▶ **DADOS REGISTRADOS**:
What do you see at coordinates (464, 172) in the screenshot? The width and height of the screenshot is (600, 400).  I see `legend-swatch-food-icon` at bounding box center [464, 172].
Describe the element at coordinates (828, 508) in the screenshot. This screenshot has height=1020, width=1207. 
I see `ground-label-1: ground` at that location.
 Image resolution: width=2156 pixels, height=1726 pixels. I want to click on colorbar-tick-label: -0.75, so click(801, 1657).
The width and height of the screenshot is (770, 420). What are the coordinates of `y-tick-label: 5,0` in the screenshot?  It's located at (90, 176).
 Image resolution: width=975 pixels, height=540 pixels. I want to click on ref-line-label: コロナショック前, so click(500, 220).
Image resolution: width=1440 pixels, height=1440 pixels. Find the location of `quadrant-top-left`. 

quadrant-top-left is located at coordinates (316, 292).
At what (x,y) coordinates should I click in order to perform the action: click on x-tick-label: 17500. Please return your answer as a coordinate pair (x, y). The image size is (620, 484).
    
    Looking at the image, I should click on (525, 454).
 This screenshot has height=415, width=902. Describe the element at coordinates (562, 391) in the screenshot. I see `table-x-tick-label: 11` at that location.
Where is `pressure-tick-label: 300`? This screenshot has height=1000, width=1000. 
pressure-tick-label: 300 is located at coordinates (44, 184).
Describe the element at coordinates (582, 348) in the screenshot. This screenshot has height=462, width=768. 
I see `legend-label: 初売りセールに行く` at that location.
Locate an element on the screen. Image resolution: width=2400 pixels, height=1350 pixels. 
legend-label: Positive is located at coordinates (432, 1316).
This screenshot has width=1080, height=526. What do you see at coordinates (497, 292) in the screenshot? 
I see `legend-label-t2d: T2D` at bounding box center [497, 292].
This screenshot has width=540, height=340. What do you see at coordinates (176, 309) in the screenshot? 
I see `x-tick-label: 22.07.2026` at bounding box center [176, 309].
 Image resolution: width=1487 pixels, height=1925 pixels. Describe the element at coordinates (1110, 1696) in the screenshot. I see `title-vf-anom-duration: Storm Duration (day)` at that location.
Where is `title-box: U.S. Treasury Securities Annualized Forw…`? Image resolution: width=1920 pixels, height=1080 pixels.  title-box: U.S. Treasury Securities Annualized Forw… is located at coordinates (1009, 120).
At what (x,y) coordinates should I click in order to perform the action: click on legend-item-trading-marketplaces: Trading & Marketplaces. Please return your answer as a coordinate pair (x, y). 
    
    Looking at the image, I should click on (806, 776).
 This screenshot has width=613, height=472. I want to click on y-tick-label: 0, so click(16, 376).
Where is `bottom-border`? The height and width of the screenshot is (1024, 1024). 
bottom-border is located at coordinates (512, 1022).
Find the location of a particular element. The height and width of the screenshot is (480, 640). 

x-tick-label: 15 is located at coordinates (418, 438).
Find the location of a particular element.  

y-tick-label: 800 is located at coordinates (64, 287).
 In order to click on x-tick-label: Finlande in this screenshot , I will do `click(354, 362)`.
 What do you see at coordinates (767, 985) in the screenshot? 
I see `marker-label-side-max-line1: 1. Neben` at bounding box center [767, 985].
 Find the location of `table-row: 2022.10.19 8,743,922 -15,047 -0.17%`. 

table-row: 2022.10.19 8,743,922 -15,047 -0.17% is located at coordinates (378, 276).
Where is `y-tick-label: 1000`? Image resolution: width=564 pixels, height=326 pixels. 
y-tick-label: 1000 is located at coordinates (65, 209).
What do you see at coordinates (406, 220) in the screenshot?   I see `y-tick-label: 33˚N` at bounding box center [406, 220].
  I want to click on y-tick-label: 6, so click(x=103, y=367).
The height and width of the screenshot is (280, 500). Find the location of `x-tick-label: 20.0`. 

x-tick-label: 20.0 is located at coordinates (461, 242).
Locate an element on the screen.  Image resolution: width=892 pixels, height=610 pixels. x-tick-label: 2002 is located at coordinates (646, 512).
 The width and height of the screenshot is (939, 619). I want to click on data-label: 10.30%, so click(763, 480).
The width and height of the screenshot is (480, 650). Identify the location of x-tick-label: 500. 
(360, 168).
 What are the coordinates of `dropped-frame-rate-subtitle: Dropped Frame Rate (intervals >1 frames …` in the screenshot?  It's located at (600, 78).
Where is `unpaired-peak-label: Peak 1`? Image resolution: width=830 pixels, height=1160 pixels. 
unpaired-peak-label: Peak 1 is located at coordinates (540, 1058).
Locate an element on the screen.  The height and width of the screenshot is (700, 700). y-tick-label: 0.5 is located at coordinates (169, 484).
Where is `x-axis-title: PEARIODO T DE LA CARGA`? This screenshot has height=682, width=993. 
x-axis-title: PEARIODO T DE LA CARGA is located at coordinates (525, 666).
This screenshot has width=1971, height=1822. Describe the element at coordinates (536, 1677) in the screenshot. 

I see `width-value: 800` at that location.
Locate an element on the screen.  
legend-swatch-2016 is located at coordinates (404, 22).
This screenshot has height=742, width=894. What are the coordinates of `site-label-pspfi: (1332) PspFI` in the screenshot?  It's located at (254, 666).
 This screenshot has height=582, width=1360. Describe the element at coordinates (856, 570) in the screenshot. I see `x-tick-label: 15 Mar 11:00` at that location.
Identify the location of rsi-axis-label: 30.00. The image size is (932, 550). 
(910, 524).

▶ **INSTRUÇÕES**: Reproduza todas as linhas acima sem mudar nada.

▶ **SUA RESPOSTA**:
What do you see at coordinates (464, 172) in the screenshot? The width and height of the screenshot is (600, 400).  I see `legend-swatch-food-icon` at bounding box center [464, 172].
Describe the element at coordinates (828, 508) in the screenshot. This screenshot has height=1020, width=1207. 
I see `ground-label-1: ground` at that location.
 Image resolution: width=2156 pixels, height=1726 pixels. I want to click on colorbar-tick-label: -0.75, so click(801, 1657).
The width and height of the screenshot is (770, 420). What are the coordinates of `y-tick-label: 5,0` in the screenshot?  It's located at (90, 176).
 Image resolution: width=975 pixels, height=540 pixels. I want to click on ref-line-label: コロナショック前, so click(500, 220).
Image resolution: width=1440 pixels, height=1440 pixels. Find the location of `quadrant-top-left`. 

quadrant-top-left is located at coordinates (316, 292).
At what (x,y) coordinates should I click in order to perform the action: click on x-tick-label: 17500. Please return your answer as a coordinate pair (x, y). The image size is (620, 484).
    
    Looking at the image, I should click on (525, 454).
 This screenshot has height=415, width=902. Describe the element at coordinates (562, 391) in the screenshot. I see `table-x-tick-label: 11` at that location.
Where is `pressure-tick-label: 300`? This screenshot has height=1000, width=1000. 
pressure-tick-label: 300 is located at coordinates (44, 184).
Describe the element at coordinates (582, 348) in the screenshot. This screenshot has height=462, width=768. 
I see `legend-label: 初売りセールに行く` at that location.
Locate an element on the screen. Image resolution: width=2400 pixels, height=1350 pixels. 
legend-label: Positive is located at coordinates (432, 1316).
This screenshot has width=1080, height=526. What do you see at coordinates (497, 292) in the screenshot? 
I see `legend-label-t2d: T2D` at bounding box center [497, 292].
This screenshot has width=540, height=340. What do you see at coordinates (176, 309) in the screenshot? 
I see `x-tick-label: 22.07.2026` at bounding box center [176, 309].
 Image resolution: width=1487 pixels, height=1925 pixels. Describe the element at coordinates (1110, 1696) in the screenshot. I see `title-vf-anom-duration: Storm Duration (day)` at that location.
Where is `title-box: U.S. Treasury Securities Annualized Forw…`? Image resolution: width=1920 pixels, height=1080 pixels.  title-box: U.S. Treasury Securities Annualized Forw… is located at coordinates (1009, 120).
At what (x,y) coordinates should I click in order to perform the action: click on legend-item-trading-marketplaces: Trading & Marketplaces. Please return your answer as a coordinate pair (x, y). 
    
    Looking at the image, I should click on (806, 776).
 This screenshot has width=613, height=472. I want to click on y-tick-label: 0, so click(16, 376).
Where is `bottom-border`? The height and width of the screenshot is (1024, 1024). 
bottom-border is located at coordinates (512, 1022).
Find the location of a particular element. The height and width of the screenshot is (480, 640). 

x-tick-label: 15 is located at coordinates (418, 438).
Find the location of a particular element.  

y-tick-label: 800 is located at coordinates (64, 287).
 In order to click on x-tick-label: Finlande in this screenshot , I will do `click(354, 362)`.
 What do you see at coordinates (767, 985) in the screenshot? 
I see `marker-label-side-max-line1: 1. Neben` at bounding box center [767, 985].
 Find the location of `table-row: 2022.10.19 8,743,922 -15,047 -0.17%`. 

table-row: 2022.10.19 8,743,922 -15,047 -0.17% is located at coordinates (378, 276).
Where is `y-tick-label: 1000`? Image resolution: width=564 pixels, height=326 pixels. 
y-tick-label: 1000 is located at coordinates (65, 209).
What do you see at coordinates (406, 220) in the screenshot?   I see `y-tick-label: 33˚N` at bounding box center [406, 220].
  I want to click on y-tick-label: 6, so click(x=103, y=367).
The height and width of the screenshot is (280, 500). Find the location of `x-tick-label: 20.0`. 

x-tick-label: 20.0 is located at coordinates (461, 242).
Locate an element on the screen.  Image resolution: width=892 pixels, height=610 pixels. x-tick-label: 2002 is located at coordinates (646, 512).
 The width and height of the screenshot is (939, 619). I want to click on data-label: 10.30%, so click(763, 480).
The width and height of the screenshot is (480, 650). Identify the location of x-tick-label: 500. 
(360, 168).
 What are the coordinates of `dropped-frame-rate-subtitle: Dropped Frame Rate (intervals >1 frames …` in the screenshot?  It's located at (600, 78).
Where is `unpaired-peak-label: Peak 1`? Image resolution: width=830 pixels, height=1160 pixels. 
unpaired-peak-label: Peak 1 is located at coordinates (540, 1058).
Locate an element on the screen.  The height and width of the screenshot is (700, 700). y-tick-label: 0.5 is located at coordinates (169, 484).
Where is `x-axis-title: PEARIODO T DE LA CARGA`? This screenshot has height=682, width=993. 
x-axis-title: PEARIODO T DE LA CARGA is located at coordinates (525, 666).
This screenshot has width=1971, height=1822. Describe the element at coordinates (536, 1677) in the screenshot. 

I see `width-value: 800` at that location.
Locate an element on the screen.  
legend-swatch-2016 is located at coordinates (404, 22).
This screenshot has height=742, width=894. What are the coordinates of `site-label-pspfi: (1332) PspFI` in the screenshot?  It's located at (254, 666).
 This screenshot has height=582, width=1360. Describe the element at coordinates (856, 570) in the screenshot. I see `x-tick-label: 15 Mar 11:00` at that location.
Identify the location of rsi-axis-label: 30.00. The image size is (932, 550). 
(910, 524).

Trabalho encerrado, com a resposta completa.